JAKARTA, Feb. 20 (UPI) -- Southeast Asian countries will drive overall Asian liquefied natural gas demand through 2025, a new report says.
Represented predominately by Indonesia, Thailand, Malaysia and Singapore, the region will account for one-third of that demand growth, increasing 45 million tons annually, the report from global research consultancy firm Wood Mackenzie says.
Of particular interest are Indonesia and Thailand, which have been making sizable investments in developing their LNG infrastructure both domestically and overseas.
"Indonesia will increasingly require LNG as we expect domestic demand to outpace domestic supply," Wood Mackenzie Senior Gas Market Analyst Nicholas Browne said in the report.
The third-largest LNG exporter, Indonesia accounted for approximately 9 percent of global LNG exports in 2011, behind Qatar and Malaysia.

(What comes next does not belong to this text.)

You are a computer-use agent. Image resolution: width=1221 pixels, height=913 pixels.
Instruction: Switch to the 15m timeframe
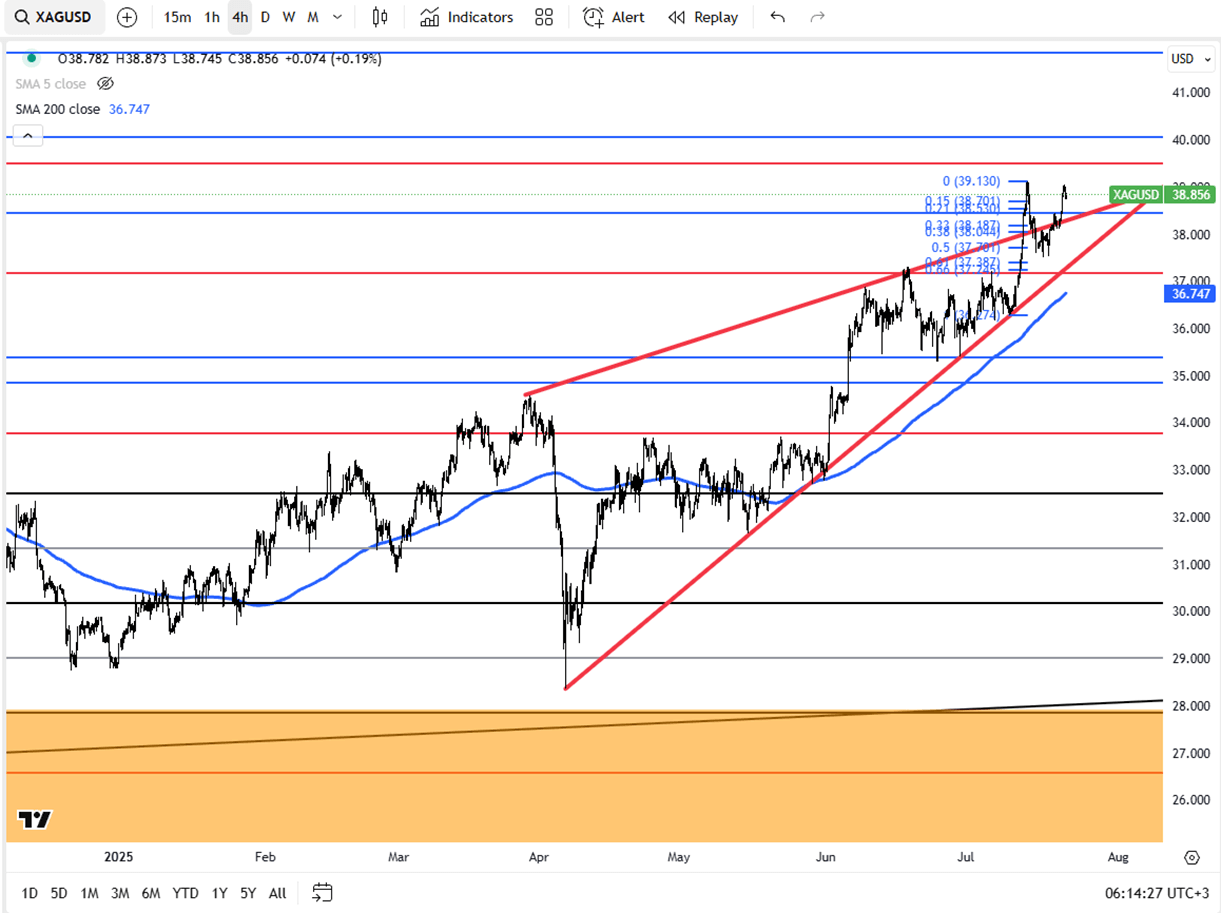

Indonesia aims to establish coal bed methane exploration and production technology, but Browne said that early CBM pilot well results in South Sumatra indicate that production won't meet previous expectations, thus providing more room for LNG.
While the rate of India's LNG market growth is likely not to be as sizeable as previously thought, it is expected to grow 20 million tons per annum by 2025, the report states.
"In India, we are now seeing faltering domestic gas production and this is expected to limit the development of the gas market," Browne said. "Perhaps counterintuitively to some, reduced gas production will also lower the rate of LNG market growth in India."
For example, production from Reliance's D6 block fell to 11 billion cubic meters last year from a peak of 20 bcm in 2010.
This decline in gas output will constrain gas availability to the Indian market, mainly affecting the power sector in the medium term, Browne said.
"In the longer term, reduced production will preclude the development of greenfield fertilizer production as it is not economical to develop facilities purely based on LNG imports," he said.
Furthermore, LNG demand growth in other industrial sectors is limited by reduced economic growth expectations, he said.
But Southeast Asia will more than compensate for India's slower LNG demand growth, says Wood Mackenzie.
"What's important in examining this shift in the growth balance is that it demonstrates that the outlook across Asia is dynamic," Browne said.
Key uncertainties that could further affect the LNG outlook for the Southeast Asian region include policy issues in India; gas prices and power sector fuel competition in Southeast Asia; the pace of shale gas development in China and nuclear policies in Japan, South Korea and Taiwan, the report says.